# Required action
Keep the pictures out and restate every record exactly.

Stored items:
-- -- --
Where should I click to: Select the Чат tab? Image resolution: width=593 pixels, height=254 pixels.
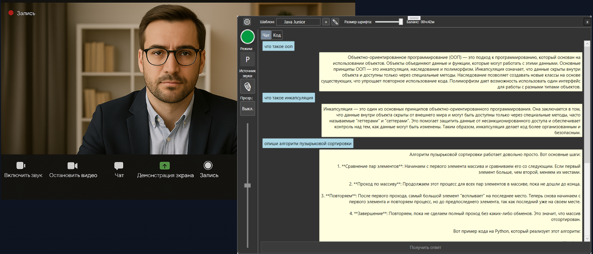click(x=266, y=35)
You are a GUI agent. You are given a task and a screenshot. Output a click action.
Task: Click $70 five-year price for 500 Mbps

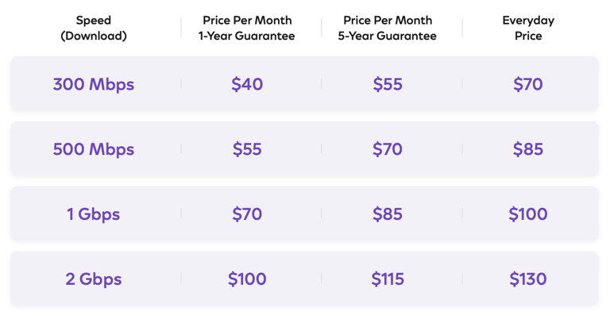[x=388, y=149]
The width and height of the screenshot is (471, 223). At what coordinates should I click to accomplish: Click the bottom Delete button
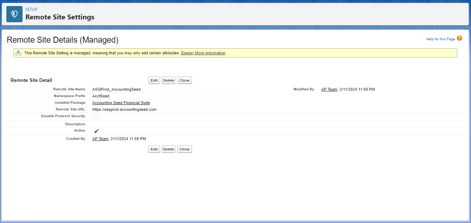click(168, 149)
-- -- --
# Response box
Where should I click to: Select the Чат tab? Image resolution: width=593 pixels, height=254 pixels.
click(x=266, y=35)
You are a GUI agent. You are given a task and a screenshot. Output a click action.
Task: Click $70 five-year price for 500 Mbps

[x=388, y=149]
The width and height of the screenshot is (471, 223). At what coordinates should I click to accomplish: Click the bottom Delete button
click(168, 149)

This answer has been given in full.